Sebagai acuan umum, di beberapa daerah seperti DKI Jakarta, ketentuan yang berlaku menetapkan jarak minimal antara toko modern dengan pasar tradisional adalah sejauh 500 meter. Ketentuan ini dibuat agar keberadaan toko modern tidak menggerus pangsa pasar dan mata pencaharian pedagang tradisional yang menjadi tulang punggung perekonomian warga setempat.
Aturan ini kemudian diperkuat lagi melalui Peraturan Menteri Perdagangan Nomor 23 Tahun 2021 tentang Pedoman Penataan dan Pembinaan Pasar Tradisional, Pusat Perbelanjaan, dan Toko Swalayan. Dalam peraturan pendukung tersebut, ditegaskan bahwa pendirian toko modern tidak boleh sembarangan, melainkan harus mempertimbangkan berbagai faktor krusial, antara lain:
1. Tingkat kepadatan penduduk di wilayah tersebut;
2. Perkembangan dan sebaran pemukiman warga;
3. Dampak sosial dan ekonomi yang akan ditimbulkan, khususnya bagi keberlangsungan usaha di pasar tradisional sekitar.
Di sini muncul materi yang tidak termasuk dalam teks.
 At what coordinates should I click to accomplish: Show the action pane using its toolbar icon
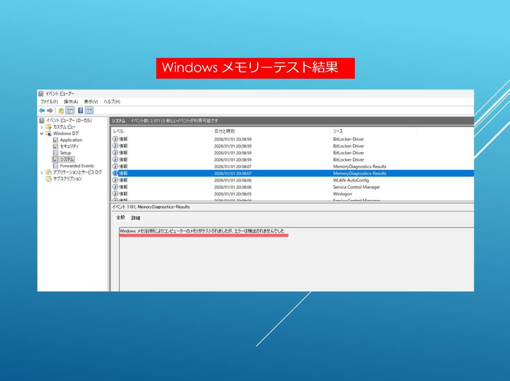tap(88, 111)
Berdasarkan ketentuan yang berlaku, pelanggaran perizinan akibat lokasi yang tidak sesuai dapat berakibat penutupan paksa gerai sebagai bentuk penegakan hukum.
Para pedagang berharap agar pihak berwenang segera melakukan pengecekan menyeluruh terhadap kelengkapan izin dan kesesuaian lokasi gerai Indomaret tersebut. Langkah ini dinilai penting untuk menegakkan aturan yang ada sekaligus melindungi keberlangsungan usaha pedagang pasar tradisional yang telah lama menjadi andalan warga.